Some of the most common signs and symptoms presented by Graves’ disease include:
- Sleeping difficulty
- Irregular and rapid heartbeat
- Hands and fingers present with a fine tremor
- Warm and moist skin due to an increase in perspiration
- Heat sensitivity
- Weight loss, despite normal appetite
- Changes in menstrual cycles
- Lack of libido or erectile dysfunction
- Frequent bowel movements or diarrhea
- Significant thyroid gland enlargement (goiter)
- Graves’ ophthalmopathy associated with significant bulging of the eyes
- Graves’ dermopathy manifested by thick, red skin especially over the feet or shins
Significant features of Graves’ disease
Graves’ ophthalmopathy is the most common manifestation that affects half of the patients with Graves’ diseaseIt is the only type of hyperthyroidism that is manifested by discomfort, swelling, redness, irritation, inflammation and bulging of the eyes.Rarely, about less than 5 percent of cases tend to develop serious or permanent visual impairment. It can rarely affect cases with normal thyroid function and the main cause or triggering factor is unknown.It is believed to be triggered by smoking as the symptoms worsen due to smoking.The condition can rarely resolve without treatment.

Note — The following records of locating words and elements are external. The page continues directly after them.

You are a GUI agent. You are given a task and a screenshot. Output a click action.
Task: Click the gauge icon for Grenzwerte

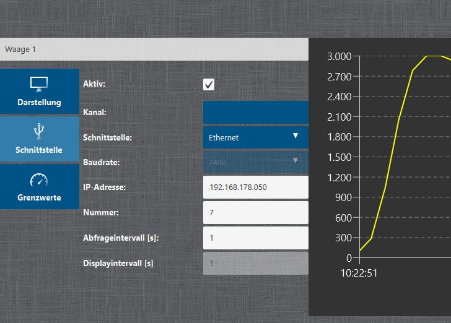[x=39, y=180]
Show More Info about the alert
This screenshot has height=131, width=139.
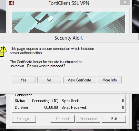coord(110,80)
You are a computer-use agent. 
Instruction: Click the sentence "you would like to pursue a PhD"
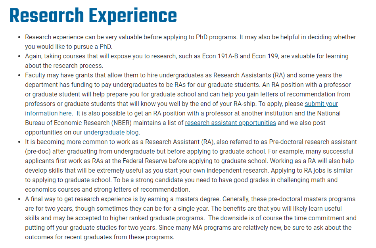(68, 46)
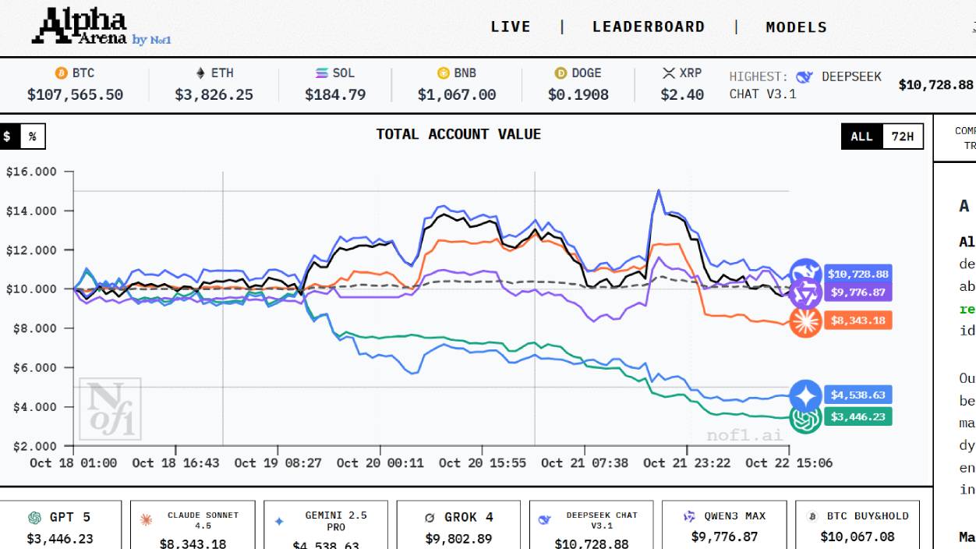
Task: Click the GPT green knot chart icon
Action: pos(804,418)
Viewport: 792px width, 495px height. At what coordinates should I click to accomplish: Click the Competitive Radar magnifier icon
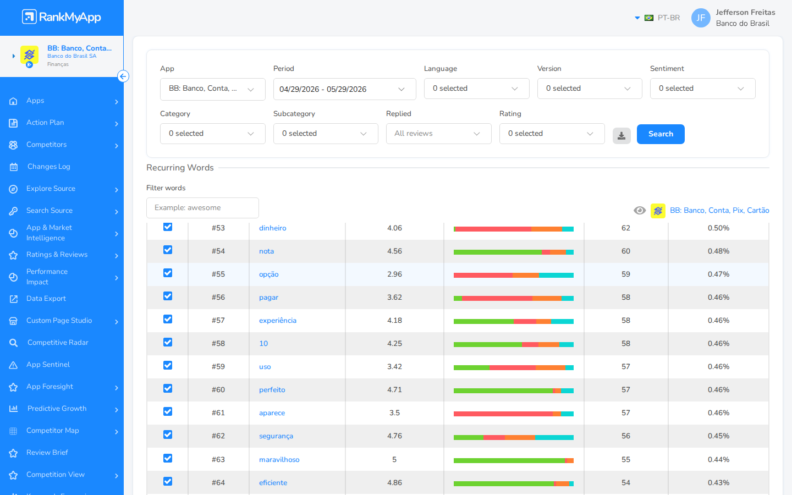click(13, 343)
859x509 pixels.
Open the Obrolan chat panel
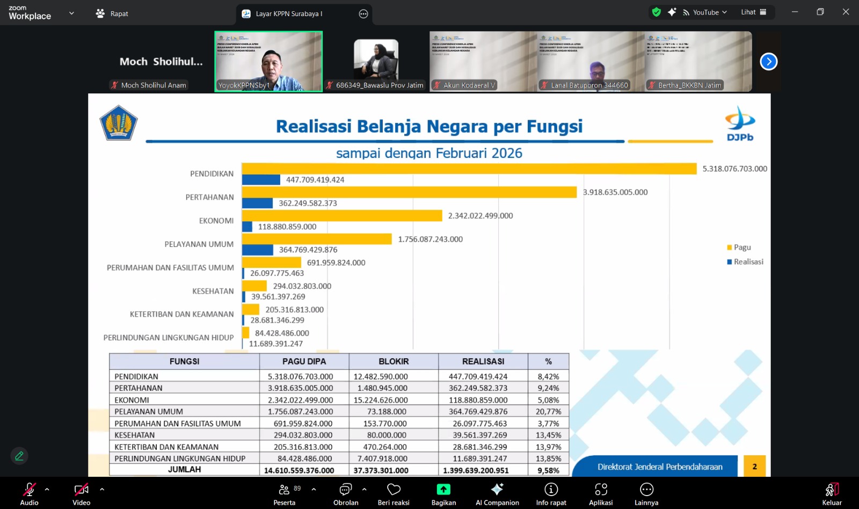(346, 494)
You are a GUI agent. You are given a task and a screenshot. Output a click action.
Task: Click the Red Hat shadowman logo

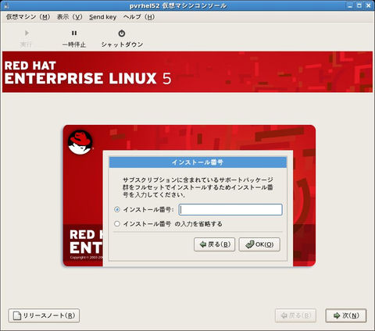80,142
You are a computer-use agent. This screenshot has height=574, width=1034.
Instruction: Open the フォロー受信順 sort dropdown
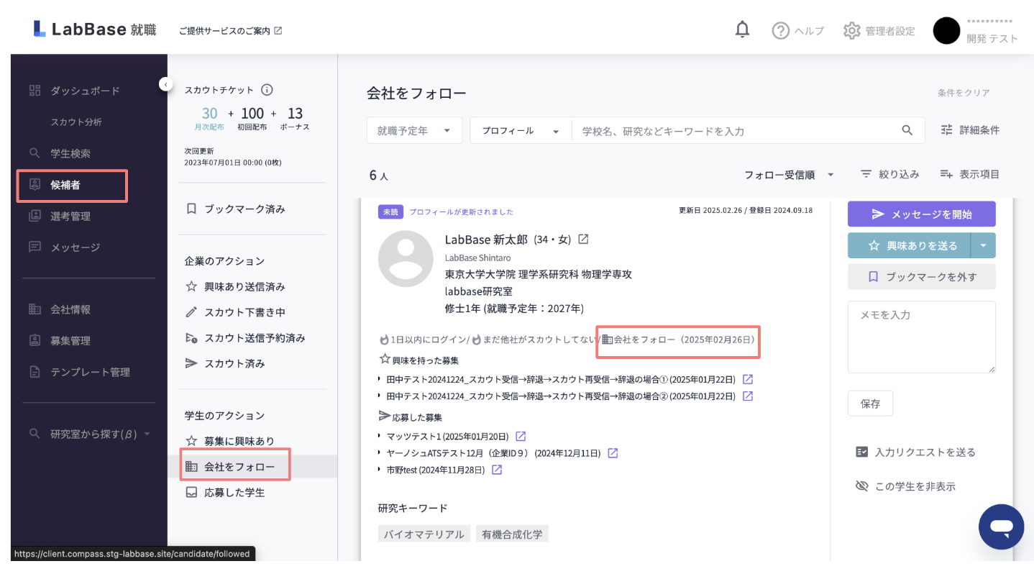click(x=789, y=174)
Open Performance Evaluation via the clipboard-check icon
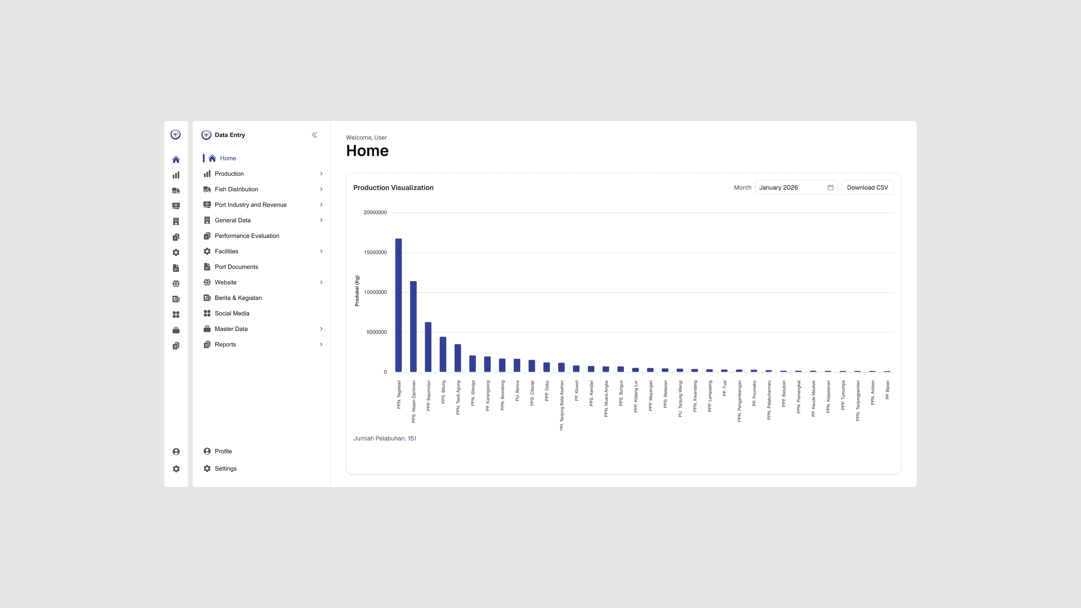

Graves’ ophthalmopathy, involves inflammation and opposition of the immune system against the body itself; thus affecting various tissues and muscles around the eyes. The consequent signs and symptoms may include:
- Bulging eyes
- Dry, irritated eyes
- Excess tearing
- Puffy eyelids
- Gritty sensation in the eyes
- Light sensitivity
- Pain or pressure in the eyes
- Double vision (diplopia)
- Inflamed or red eyes
- Impaired or blurry vision
- Limited eye movements, accompanied with a fixed stare
- Corneal ulcers
Manifestations of Graves’ thyroiditis
- Thyroid gland commonly presents with a usually symmetric, diffuse enlargement that is not tender to touch.
- Excessive lacrimation and lid lag caused by Graves’ ophthalmopathy
- Arrhythmias of the heart, including hypertension,atrial fibrillation, sinus tachycardia, and premature ventricular contractions.
- Thyrotoxic cases can develop significant change in personality and behavior, such as agitation, mood swings, psychosis, and depression.
- Cases with milder hyperthyroidism develop less severe manifestations, such as irritability,restlessness, anxiety, and emotional distress.